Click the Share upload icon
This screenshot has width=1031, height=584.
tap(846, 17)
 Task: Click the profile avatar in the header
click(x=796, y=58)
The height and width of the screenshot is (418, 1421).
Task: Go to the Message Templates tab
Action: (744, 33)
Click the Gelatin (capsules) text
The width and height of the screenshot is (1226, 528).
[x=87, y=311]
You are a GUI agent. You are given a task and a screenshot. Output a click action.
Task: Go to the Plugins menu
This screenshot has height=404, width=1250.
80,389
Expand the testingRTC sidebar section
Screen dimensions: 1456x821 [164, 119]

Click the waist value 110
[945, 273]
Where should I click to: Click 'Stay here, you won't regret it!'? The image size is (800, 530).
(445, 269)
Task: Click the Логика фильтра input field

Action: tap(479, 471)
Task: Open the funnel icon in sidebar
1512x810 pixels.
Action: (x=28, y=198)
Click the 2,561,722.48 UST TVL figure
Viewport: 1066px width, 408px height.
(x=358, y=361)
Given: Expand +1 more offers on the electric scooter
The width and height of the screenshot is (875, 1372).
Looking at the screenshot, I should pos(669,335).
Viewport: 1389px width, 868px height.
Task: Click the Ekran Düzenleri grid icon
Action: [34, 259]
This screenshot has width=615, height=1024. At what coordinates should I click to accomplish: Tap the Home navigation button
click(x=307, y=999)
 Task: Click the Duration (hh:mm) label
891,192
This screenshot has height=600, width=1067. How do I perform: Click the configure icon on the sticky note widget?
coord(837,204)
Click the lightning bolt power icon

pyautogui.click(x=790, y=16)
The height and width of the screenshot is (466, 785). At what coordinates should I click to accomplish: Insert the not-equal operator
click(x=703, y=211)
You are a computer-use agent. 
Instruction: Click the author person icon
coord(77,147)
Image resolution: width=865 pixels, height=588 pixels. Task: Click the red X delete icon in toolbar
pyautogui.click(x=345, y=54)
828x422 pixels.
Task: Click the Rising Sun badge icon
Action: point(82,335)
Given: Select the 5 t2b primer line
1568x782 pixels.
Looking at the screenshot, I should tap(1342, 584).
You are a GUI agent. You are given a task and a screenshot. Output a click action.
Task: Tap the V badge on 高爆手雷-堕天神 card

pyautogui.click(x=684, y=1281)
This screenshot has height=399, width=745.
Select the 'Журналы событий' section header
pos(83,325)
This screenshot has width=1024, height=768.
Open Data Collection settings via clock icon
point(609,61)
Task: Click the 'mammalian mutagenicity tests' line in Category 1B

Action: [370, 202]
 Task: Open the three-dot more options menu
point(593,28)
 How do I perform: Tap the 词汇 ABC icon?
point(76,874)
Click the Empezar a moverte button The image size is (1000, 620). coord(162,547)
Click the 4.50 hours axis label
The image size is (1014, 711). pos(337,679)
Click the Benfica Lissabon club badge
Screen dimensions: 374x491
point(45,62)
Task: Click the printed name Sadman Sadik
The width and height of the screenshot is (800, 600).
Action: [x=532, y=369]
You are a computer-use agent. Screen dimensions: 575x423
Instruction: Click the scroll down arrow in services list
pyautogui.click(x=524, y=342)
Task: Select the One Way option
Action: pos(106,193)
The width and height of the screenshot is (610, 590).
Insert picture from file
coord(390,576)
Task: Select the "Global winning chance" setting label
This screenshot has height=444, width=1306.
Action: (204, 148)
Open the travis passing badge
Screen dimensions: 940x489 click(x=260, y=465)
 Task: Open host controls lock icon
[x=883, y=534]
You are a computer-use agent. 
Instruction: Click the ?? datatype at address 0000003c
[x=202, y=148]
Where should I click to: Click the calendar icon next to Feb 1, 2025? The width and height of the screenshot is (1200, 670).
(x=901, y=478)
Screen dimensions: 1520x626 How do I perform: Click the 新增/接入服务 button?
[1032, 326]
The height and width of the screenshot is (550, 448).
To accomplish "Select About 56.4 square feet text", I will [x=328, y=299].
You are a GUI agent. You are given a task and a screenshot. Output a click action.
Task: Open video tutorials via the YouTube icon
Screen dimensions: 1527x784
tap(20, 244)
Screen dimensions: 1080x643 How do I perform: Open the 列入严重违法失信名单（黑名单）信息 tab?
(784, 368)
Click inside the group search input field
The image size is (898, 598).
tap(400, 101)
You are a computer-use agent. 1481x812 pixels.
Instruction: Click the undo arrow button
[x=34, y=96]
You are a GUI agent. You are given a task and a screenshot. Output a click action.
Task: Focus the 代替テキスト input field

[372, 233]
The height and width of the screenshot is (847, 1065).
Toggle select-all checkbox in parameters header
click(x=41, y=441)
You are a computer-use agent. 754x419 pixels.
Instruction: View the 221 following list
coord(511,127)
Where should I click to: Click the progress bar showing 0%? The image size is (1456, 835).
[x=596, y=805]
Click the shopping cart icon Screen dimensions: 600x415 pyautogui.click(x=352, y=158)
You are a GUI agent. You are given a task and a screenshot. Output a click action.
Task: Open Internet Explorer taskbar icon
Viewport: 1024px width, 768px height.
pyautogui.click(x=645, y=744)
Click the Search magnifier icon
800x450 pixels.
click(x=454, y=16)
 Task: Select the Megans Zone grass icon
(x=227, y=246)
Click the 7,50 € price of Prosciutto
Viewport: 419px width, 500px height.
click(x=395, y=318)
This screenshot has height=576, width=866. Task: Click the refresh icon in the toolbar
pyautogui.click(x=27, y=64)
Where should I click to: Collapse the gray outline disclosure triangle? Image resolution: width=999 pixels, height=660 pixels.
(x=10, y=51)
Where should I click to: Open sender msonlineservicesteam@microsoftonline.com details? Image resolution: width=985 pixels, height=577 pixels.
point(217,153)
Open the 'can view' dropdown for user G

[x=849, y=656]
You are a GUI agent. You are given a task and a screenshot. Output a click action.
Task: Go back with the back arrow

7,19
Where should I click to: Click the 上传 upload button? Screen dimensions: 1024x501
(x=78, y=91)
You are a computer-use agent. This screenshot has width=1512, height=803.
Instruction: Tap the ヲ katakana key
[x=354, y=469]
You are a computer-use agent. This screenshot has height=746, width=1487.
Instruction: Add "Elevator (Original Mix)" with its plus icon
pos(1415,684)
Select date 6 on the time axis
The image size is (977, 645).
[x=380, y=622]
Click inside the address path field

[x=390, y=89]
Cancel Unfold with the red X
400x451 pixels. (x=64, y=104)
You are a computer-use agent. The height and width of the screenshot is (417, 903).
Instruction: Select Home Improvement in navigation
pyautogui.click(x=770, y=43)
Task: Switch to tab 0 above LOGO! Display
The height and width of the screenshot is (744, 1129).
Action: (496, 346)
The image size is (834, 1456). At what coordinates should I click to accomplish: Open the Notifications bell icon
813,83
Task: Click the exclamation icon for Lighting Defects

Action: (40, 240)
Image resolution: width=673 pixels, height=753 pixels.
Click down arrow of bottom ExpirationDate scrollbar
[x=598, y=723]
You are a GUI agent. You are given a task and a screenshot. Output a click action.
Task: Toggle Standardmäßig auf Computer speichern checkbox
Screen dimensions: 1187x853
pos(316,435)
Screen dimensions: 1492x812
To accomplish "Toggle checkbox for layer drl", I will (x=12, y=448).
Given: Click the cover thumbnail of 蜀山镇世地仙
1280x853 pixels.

☆ ☆ ☆ ☆

▶ **AIM OF THE TASK**:
Please state how many lines in the material above include the word "text". Nothing but the number is wanted.

▶ **RESPONSE BELOW**:
2